Il ricorrente contestava, inoltre, la posizione assunta dalla Corte d’Appello, per la quale i principi posti alla base della regolamentazione dei rapporti tra genitori non conviventi e figli non risponderebbero a parametri aritmetici, non traducendosi in simmetrica ripartizione dei tempi di permanenza del minore con ciascuno dei genitori.
La Suprema Corte, tuttavia, ha rigettato il ricorso.
Quanto, in primo luogo, alla doglianza per cui i giudici di merito non avrebbero attribuito sufficiente rilievo ai tempi lavorativi dei genitori, i giudici di legittimità hanno evidenziato che la Corte d’Appello ha preso la propria decisione ritenendo che avrebbe dato una maggiore stabilità alla bambina il mantenimento di una relazione stabile con la madre. Quest’ultima, infatti, soprattutto nella fase della prima infanzia, è stata ritenuta maggiormente in grado di assicurare una crescita serena ed equilibrata alla figlia, garantendole, in ogni caso, di frequentare il padre.
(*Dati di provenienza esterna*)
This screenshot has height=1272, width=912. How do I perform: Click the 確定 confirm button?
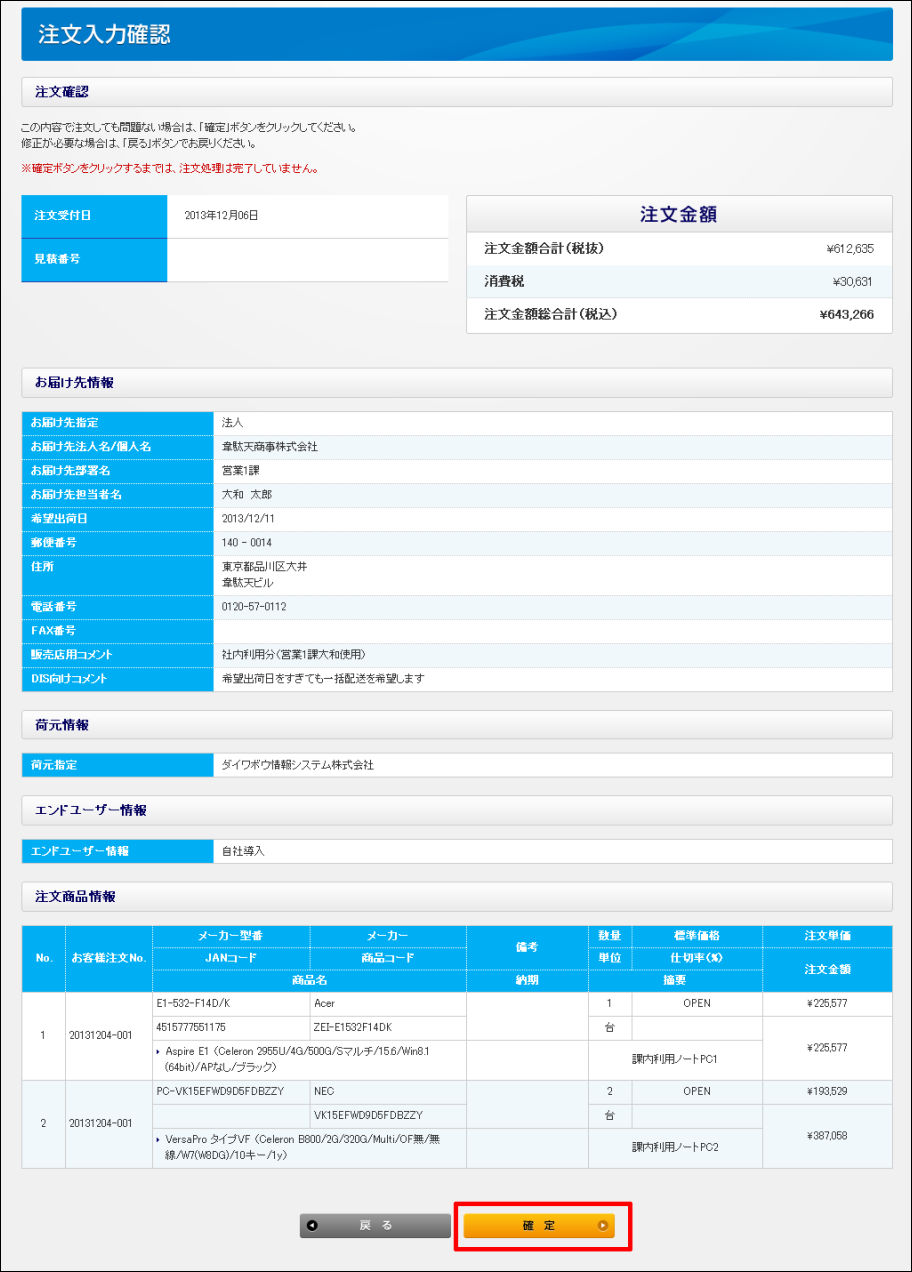(539, 1226)
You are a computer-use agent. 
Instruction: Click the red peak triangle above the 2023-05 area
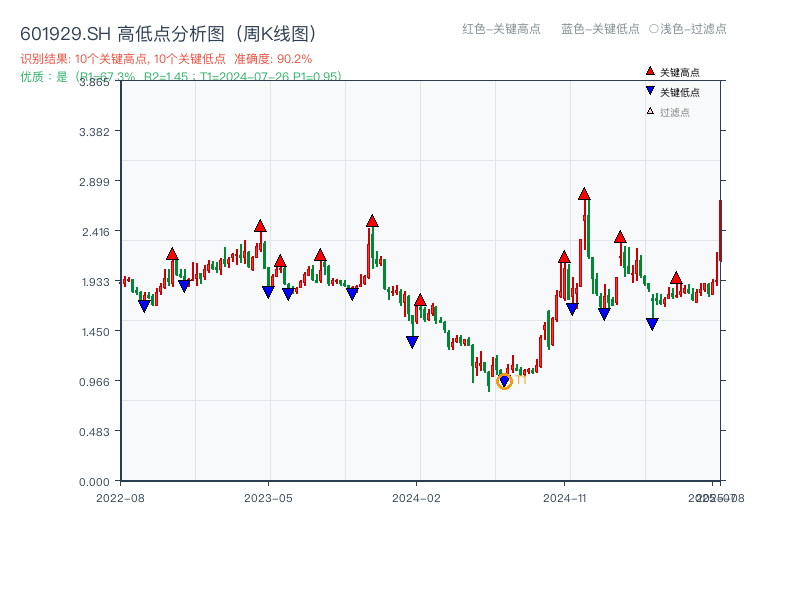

Secondo gli Ermellini, infatti, stabilire la residenza della minore esclusivamente sulla base degli impegni lavorativi dei genitori, come richiesto dal ricorrente, non costituirebbe la risposta più adeguata a soddisfare i bisogni della figlia.
Per quanto concerne, poi, la questione relativa al tempo che il minore dovrebbe trascorrere con ciascuno dei genitori, gli Ermellini hanno ribadito come la Corte d’Appello non abbia fatto altro che conformarsi al principio di diritto in precedenza affermato dalla Cassazione, in base a cui “la regolamentazione dei rapporti fra genitori non conviventi e figli minori non può avvenire sulla base di una simmetrica e paritaria ripartizione dei tempi di permanenza con entrambi i genitori ma deve essere il risultato di una valutazione ponderata del giudice di merito che, partendo dalla esigenza di garantire al minore la situazione più confacente al suo benessere e alla sua crescita armoniosa e serena, tenga anche conto del suo diritto a una significativa e piena relazione con entrambi i genitori e del diritto di questi ultimi a una piena realizzazione della loro relazione con i figli e all'esplicazione del loro ruolo educativo.”